– Mestre cavalo! Mestre cavalo! — exclamou Tirian, cortando-lhe apressadamente os arreios. – Como é que esses estranhos o escravizaram? Houve porventura alguma batalha em Nárnia? Alguém a conquistou?
– Não, senhor – respondeu o cavalo ofegante. –Aslam está aqui. É tudo por ordem dele. Foi ele quem mandou...
– Cuidado, senhor rei! – gritou Precioso. – Tirian levantou os olhos e viu que, de todas as direções, começaram a aparecer calormanos e, junto com eles, alguns animais falantes. Como os dois homens tinham morrido sem dar um único grito, algum tempo se passou antes que os outros percebessem o que havia acontecido. Mas agora já sabiam. A maioria deles já vinha com a cimitarra desembainhada.
– Rápido! Em minhas costas! – gritou Precioso.
O rei montou de um salto o velho amigo, que se virou e partiu a galope. Assim que se viram fora das vistas dos inimigos, mudaram de direção umas duas ou três vezes. Depois de atravessarem um riacho, Precioso gritou, sem diminuir a velocidade:
– E agora, senhor, para onde vamos? Para Cair Paravel?
– Agüente firme aí, amigo, que vou descer –disse Tirian, escorregando do lombo do unicórnio e colocando-se frente a frente com ele.
– Precioso – disse o rei –, o que fizemos foi terrível!
– Fomos cruelmente provocados, senhor – replicou o unicórnio.
– Mas atacá-los desprevenidos... Sem desafiá-los... E, ainda por cima, desarmados... Que vergonha! Somos dois assassinos, Precioso. Estou desonrado para sempre.

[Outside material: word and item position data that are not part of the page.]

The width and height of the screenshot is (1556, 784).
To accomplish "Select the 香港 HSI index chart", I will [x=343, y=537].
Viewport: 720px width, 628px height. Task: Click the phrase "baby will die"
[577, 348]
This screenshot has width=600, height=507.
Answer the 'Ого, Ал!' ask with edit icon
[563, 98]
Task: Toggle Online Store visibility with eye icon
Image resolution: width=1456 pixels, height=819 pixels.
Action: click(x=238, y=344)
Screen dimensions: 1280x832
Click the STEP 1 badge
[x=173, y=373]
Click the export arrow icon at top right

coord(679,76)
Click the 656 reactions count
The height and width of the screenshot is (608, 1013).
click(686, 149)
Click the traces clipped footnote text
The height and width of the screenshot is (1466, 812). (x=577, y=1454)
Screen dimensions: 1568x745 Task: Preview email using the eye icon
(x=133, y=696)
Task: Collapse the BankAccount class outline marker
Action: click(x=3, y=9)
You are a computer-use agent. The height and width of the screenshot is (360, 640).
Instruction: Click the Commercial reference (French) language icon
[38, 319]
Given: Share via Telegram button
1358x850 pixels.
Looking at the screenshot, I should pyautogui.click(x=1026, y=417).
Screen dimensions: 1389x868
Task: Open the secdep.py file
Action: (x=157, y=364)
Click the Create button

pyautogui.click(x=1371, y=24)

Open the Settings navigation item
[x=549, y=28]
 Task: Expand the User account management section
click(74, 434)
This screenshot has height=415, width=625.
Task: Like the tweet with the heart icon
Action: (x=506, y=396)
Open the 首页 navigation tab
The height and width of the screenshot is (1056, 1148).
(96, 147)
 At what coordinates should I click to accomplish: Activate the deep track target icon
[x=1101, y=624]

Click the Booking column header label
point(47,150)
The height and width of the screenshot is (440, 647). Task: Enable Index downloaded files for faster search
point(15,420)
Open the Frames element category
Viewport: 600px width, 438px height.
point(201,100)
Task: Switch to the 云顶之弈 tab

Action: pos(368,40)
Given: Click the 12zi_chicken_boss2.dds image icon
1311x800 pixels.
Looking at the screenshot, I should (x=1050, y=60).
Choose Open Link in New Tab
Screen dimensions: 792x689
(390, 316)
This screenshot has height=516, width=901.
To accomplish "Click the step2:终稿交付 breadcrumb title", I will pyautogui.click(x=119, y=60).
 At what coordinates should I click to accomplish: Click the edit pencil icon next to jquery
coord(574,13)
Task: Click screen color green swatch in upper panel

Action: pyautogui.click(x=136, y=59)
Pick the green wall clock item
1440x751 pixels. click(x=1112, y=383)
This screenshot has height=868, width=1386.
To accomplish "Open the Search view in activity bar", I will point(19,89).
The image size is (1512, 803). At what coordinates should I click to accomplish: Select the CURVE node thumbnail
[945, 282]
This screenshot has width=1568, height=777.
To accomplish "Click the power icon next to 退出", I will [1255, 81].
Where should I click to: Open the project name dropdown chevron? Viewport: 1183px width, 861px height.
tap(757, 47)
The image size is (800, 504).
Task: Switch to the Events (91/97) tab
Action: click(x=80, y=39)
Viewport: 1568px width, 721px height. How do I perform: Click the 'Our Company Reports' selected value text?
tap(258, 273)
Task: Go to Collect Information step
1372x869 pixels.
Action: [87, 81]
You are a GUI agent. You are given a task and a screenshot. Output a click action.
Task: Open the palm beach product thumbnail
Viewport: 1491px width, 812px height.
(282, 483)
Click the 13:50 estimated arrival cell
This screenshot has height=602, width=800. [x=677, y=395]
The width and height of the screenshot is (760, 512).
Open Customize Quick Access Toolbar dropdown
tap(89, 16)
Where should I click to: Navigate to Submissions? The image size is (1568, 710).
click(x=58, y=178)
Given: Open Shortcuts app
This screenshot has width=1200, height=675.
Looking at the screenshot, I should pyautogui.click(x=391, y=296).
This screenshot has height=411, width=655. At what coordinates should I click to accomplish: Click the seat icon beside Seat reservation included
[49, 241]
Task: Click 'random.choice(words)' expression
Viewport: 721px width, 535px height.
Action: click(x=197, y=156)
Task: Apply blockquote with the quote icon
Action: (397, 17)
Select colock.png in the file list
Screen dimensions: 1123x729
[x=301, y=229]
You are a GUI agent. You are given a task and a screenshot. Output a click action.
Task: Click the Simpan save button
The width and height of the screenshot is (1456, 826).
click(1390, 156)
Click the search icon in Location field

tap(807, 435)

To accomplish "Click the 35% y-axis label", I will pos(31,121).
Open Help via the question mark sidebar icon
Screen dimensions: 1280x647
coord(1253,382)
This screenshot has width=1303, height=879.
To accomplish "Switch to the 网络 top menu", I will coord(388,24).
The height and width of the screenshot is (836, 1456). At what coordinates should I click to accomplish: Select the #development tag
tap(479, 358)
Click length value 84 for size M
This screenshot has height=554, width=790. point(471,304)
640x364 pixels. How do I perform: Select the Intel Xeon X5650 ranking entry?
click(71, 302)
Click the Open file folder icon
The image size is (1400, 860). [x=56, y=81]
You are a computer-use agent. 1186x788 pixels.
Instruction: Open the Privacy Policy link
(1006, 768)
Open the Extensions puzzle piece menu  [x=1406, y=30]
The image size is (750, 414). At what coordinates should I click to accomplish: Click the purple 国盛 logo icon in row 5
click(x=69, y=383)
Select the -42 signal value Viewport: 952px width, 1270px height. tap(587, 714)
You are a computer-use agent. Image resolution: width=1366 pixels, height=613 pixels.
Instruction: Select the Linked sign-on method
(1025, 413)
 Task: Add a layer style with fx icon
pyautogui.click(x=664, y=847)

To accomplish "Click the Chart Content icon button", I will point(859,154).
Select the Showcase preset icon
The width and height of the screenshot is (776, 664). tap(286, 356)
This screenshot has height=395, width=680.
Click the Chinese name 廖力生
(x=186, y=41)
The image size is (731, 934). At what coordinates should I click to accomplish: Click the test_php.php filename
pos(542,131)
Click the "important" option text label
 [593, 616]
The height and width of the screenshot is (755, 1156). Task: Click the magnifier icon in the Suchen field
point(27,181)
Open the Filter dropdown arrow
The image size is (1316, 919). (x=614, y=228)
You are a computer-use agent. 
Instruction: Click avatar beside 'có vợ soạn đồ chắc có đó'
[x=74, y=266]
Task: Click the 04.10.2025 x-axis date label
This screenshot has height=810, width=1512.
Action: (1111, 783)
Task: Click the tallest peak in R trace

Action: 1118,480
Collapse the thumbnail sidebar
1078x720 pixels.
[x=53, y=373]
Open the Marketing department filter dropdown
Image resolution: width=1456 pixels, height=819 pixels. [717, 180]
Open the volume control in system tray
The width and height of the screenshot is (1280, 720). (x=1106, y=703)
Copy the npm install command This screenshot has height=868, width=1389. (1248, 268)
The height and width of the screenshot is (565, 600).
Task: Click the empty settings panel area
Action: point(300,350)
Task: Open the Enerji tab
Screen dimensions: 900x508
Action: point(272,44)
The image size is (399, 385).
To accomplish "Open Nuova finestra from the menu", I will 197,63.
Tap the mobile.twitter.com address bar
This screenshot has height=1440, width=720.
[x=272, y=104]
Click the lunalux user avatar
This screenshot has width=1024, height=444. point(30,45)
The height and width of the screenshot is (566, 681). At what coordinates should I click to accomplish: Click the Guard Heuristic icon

Precioso baixou a cabeça. Ele também estava envergonhado.
– E o cavalo disse que eram ordens de Aslam – continuou o rei. – E o rato disse a mesma coisa. Todo mundo diz que Aslam está por aqui. E se for verdade?
– Mas, senhor, como é que Aslam iria dar ordens tão terríveis?
– Ele não é um leão domesticado – retrucou Tirian. – Como poderíamos saber o que ele pretende? Logo nós, uns assassinos. Precioso, vou voltar. Vou entregar minha espada, render-me àqueles calormanos e pedir-lhes que me levem à presença de Aslam. Que Ele mesmo me faça justiça.
– Mas assim estará caminhando para a morte!
– E você acha que eu me importo se Aslam me condenar à morte? Isso ainda seria pouco, muito pouco. Melhor morrer do que viver com esse terrível temor de que Aslam voltou e não é nada parecido com o Aslam em quem sempre acreditamos e por quem tanto esperamos. É como se de repente a gente acordasse e visse o sol nascer escuro...
– Eu sei – disse Precioso. – Ou como se a gente bebesse um copo d'água e esta fosse seca. Tem razão, senhor. É o fim de tudo. Vamos voltar e entregar-nos.
– Não é preciso irmos os dois, Precioso.
– Pelo amor que sempre nos uniu, Tirian, deixe-me ir com você agora – implorou o unicórnio. – Se você morrer, e se Aslam não for mesmo Aslam, de que me adianta continuar vivendo?
Os dois retomaram o caminho de volta, chorando amargamente. Quando chegaram ao lugar onde os homens estavam trabalhando, ouviu-se uma gritaria e os calormanos avançaram para cima deles de armas na mão. O rei, porém, ergueu sua espada com o punho voltado contra eles, dizendo:
– Eu, que era o rei de Nárnia e sou agora um cavaleiro desonrado, rendo-me à justiça de Aslam. Levem-me à presença dele.
– Eu também me rendo – disse Precioso.
Viram-se, então, cercados por uma enorme multidão de homens escuros, cheirando a alho e cebola, os olhos brancos faiscando terrivelmente nos rostos morenos. Passaram uma corda em volta do pescoço de Precioso. Tomaram a espada do rei e amarraram-lhe as mãos às costas. Um dos calormanos, que usava um elmo em lugar de turbante e que parecia estar no comando, arrancou o diadema de ouro da cabeça de Tirian, fazendo-o desaparecer sutilmente por entre suas roupas. Depois os prisioneiros foram conduzidos colina acima, até chegarem a uma clareira. E eis o que os dois viram.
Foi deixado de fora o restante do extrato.